------ Extracted records
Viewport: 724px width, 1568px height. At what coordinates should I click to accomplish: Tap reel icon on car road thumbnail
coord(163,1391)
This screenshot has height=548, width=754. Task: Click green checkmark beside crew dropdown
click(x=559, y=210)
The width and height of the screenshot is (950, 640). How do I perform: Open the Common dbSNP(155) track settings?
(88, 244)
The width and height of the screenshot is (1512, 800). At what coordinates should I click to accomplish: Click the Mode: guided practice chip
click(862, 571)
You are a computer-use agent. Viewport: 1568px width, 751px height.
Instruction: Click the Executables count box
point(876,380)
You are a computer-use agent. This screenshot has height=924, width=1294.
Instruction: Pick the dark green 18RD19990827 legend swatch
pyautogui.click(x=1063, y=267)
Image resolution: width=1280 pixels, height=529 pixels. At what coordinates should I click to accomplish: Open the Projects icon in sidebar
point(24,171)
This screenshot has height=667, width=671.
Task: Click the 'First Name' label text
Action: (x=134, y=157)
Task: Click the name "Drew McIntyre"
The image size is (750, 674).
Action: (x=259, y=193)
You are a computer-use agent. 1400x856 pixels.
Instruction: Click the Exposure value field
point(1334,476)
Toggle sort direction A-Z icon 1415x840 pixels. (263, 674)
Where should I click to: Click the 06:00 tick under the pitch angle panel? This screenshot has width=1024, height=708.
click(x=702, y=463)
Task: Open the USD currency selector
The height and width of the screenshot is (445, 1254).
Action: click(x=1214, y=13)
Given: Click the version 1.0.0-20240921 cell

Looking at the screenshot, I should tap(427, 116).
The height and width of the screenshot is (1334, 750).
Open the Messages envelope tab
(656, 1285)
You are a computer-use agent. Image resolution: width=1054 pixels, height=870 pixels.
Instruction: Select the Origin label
------------
Copy all of the items above word for word, keeping every line as it stands.

• **Answer to the exercise**:
Viewport: 724px width, 1568px height. At what coordinates should I click to accomplish: Tap reel icon on car road thumbnail
coord(163,1391)
This screenshot has height=548, width=754. Task: Click green checkmark beside crew dropdown
click(x=559, y=210)
The width and height of the screenshot is (950, 640). How do I perform: Open the Common dbSNP(155) track settings?
(88, 244)
The width and height of the screenshot is (1512, 800). At what coordinates should I click to accomplish: Click the Mode: guided practice chip
click(862, 571)
You are a computer-use agent. Viewport: 1568px width, 751px height.
Instruction: Click the Executables count box
point(876,380)
You are a computer-use agent. This screenshot has height=924, width=1294.
Instruction: Pick the dark green 18RD19990827 legend swatch
pyautogui.click(x=1063, y=267)
Image resolution: width=1280 pixels, height=529 pixels. At what coordinates should I click to accomplish: Open the Projects icon in sidebar
point(24,171)
This screenshot has height=667, width=671.
Task: Click the 'First Name' label text
Action: (x=134, y=157)
Task: Click the name "Drew McIntyre"
The image size is (750, 674).
Action: (x=259, y=193)
You are a computer-use agent. 1400x856 pixels.
Instruction: Click the Exposure value field
point(1334,476)
Toggle sort direction A-Z icon 1415x840 pixels. (263, 674)
Where should I click to: Click the 06:00 tick under the pitch angle panel? This screenshot has width=1024, height=708.
click(x=702, y=463)
Task: Open the USD currency selector
The height and width of the screenshot is (445, 1254).
Action: click(x=1214, y=13)
Given: Click the version 1.0.0-20240921 cell

Looking at the screenshot, I should tap(427, 116).
The height and width of the screenshot is (1334, 750).
Open the Messages envelope tab
(656, 1285)
You are a computer-use agent. Image resolution: width=1054 pixels, height=870 pixels.
Instruction: Select the Origin label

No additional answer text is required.